Intoxications alimentaires : 164 cas et 30 décès enregistrés au Cameroun en 2025
Les données de surveillance épidémiologique de 2025 révèlent de fortes disparités dans la répartition des cas sur le plan national, entre concentration dans certains districts et taux de létalité pouvant atteindre 100 % ailleurs.
Le 7 décembre 2025, cinq enfants sont morts à Mbeth II, arrondissement de Diang, département du Lom et Djérem, dans la région de l’Est, après avoir consommé du couscous accompagné du Mbôl. Ce drame, qui a également conduit à l’hospitalisation de 13 personnes, survient après une autre intoxication collective enregistrée en janvier 2025 à Paki, dans la même région. Au-delà de ces deux épisodes, les données du Bulletin épidémiologique du Cameroun de 2025, révèlent un phénomène plus large, entre les semaines épidémiologiques 1 et 52 de 2025, 164 cas d’intoxications alimentaires ont été notifiés, dont 30 décès, soit un taux de létalité de 18,3 %. Autrement dit, près d’une personne intoxiquée sur cinq n’a pas survécu au Cameroun en 2025.

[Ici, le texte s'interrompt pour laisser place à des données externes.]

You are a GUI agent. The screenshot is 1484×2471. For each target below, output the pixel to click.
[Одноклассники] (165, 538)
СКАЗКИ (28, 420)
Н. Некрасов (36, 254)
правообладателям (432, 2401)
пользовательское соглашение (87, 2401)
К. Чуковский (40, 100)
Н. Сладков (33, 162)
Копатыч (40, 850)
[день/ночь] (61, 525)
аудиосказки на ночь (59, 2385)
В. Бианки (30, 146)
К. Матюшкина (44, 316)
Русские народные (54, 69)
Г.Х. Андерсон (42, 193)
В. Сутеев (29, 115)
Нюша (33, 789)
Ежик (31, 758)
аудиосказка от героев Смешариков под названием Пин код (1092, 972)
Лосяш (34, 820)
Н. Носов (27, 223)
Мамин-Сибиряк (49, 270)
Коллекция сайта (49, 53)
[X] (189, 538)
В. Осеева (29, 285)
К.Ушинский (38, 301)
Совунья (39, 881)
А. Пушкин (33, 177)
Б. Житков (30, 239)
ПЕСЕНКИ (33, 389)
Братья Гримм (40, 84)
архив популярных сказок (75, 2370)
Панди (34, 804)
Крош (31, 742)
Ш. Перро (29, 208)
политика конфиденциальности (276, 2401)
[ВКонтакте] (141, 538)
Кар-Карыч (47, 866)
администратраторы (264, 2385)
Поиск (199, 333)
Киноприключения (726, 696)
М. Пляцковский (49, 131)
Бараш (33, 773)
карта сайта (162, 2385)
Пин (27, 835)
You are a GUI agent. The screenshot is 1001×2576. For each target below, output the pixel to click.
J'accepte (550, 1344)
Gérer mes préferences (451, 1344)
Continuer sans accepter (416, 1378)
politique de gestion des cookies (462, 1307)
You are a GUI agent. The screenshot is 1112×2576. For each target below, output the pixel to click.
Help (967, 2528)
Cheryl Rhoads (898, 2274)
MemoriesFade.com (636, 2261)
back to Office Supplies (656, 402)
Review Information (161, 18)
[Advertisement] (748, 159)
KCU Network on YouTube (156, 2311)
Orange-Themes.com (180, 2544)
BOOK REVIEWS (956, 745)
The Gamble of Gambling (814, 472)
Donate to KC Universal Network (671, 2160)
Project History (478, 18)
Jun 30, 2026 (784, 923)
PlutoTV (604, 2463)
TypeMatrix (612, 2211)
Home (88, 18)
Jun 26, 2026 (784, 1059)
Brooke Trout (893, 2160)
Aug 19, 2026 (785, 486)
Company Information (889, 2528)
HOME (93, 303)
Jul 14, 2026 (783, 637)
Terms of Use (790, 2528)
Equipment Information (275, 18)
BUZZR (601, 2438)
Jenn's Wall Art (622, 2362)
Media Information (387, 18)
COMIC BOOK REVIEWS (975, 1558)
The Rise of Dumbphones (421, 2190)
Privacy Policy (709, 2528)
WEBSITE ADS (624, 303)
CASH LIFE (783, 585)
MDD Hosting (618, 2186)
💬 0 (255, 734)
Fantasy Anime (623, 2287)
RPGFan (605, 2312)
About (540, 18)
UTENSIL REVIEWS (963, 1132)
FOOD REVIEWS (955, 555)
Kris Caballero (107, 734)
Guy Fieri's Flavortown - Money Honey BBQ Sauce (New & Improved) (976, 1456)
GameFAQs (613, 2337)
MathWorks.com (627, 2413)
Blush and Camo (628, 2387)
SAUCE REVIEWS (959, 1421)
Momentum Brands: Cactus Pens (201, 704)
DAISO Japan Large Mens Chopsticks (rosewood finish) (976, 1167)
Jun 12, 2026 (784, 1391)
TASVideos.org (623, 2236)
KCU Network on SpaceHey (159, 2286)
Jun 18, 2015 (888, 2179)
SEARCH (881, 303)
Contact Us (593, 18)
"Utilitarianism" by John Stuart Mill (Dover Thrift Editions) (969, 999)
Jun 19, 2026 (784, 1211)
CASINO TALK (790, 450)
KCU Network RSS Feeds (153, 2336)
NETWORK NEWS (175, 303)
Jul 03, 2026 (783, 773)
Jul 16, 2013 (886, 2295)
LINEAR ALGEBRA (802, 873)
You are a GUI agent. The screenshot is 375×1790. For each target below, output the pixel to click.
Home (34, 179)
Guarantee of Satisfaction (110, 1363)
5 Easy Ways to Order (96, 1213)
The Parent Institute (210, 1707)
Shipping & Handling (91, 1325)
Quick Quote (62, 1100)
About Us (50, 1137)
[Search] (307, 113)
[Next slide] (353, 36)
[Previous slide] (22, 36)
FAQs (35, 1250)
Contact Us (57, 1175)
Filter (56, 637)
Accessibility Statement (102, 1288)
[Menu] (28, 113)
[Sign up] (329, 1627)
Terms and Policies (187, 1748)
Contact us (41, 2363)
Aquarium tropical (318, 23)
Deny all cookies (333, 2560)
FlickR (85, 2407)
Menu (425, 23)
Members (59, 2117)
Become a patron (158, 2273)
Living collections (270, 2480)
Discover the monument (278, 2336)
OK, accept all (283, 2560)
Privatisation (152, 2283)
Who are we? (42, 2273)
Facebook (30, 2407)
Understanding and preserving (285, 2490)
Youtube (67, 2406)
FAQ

Sur le plan national, les données de surveillance montrent que quatre districts sanitaires concentrent à eux seuls 140 des 164 cas recensés, soit 85,4 % des intoxications alimentaires enregistrées dans le pays. Le district de New-Bell, dans la région du Littoral, arrive largement en tête avec 90 cas, représentant à lui seul près de 55 % des cas nationaux. Il est suivi de Doumé (22 cas), Belabo (17 cas) et Abong-Mbang (11 cas), tous situés dans la région de l’Est. Si New-Bell enregistre le plus grand nombre de personnes intoxiquées, la région de l’Est concentre le plus grand nombre de décès, avec huit morts à Doumé (létalité de 36,4 %) et cinq à Belabo (29,3 %).
En revanche, les taux de létalité les plus élevés sont observés dans la région de l’Ouest. À Foumban et Mbouda, les trois personnes intoxiquées sont toutes décédées, portant la létalité à 100 % dans chacun de ces districts. Deux autres foyers recensés dans le district de Mifi affichent également des létalités élevées, de 75 % et 60 %.
Les investigations sanitaires montrent que les intoxications alimentaires recensées en 2025 sont associées à des aliments très variés, ce qui laisse penser qu’elles résultent de plusieurs facteurs. Dans le Centre, des cas ont été liés à la consommation de manioc fermenté avec de la sauce légumes (« tégué » ou « kelenkeleng ») et de sauce d’arachide accompagnée de manioc. Dans l’Est, les autorités soupçonnent notamment des résidus de pesticides sur du maïs ou du maïs-manioc, ainsi que des contaminations secondaires de repas traditionnels, auxquels s’ajoutent du poisson fumé, des feuilles de manioc et du miel sauvage. Dans l’Ouest, les flambées ont été associées à la consommation d’écrevisses ramassées en bordure de route, de couscous réchauffé, ou encore d’ignames issues d’un jardin familial. Dans le Littoral, des biscuits faisaient toujours l’objet d’investigations. « Cette diversité met en évidence plusieurs facteurs de risque qui sont la mauvaise conservation des aliments, la contamination chimique, des défauts d’hygiène, l’utilisation inappropriée des pesticides ou encore l’insuffisance du contrôle sanitaire des aliments commercialisés », analyse le Dr Paul Tassé, médecin généraliste, pour qui ces intoxications ne relèvent pas d’une cause unique mais d’une combinaison de pratiques à risque allant de la production à la consommation.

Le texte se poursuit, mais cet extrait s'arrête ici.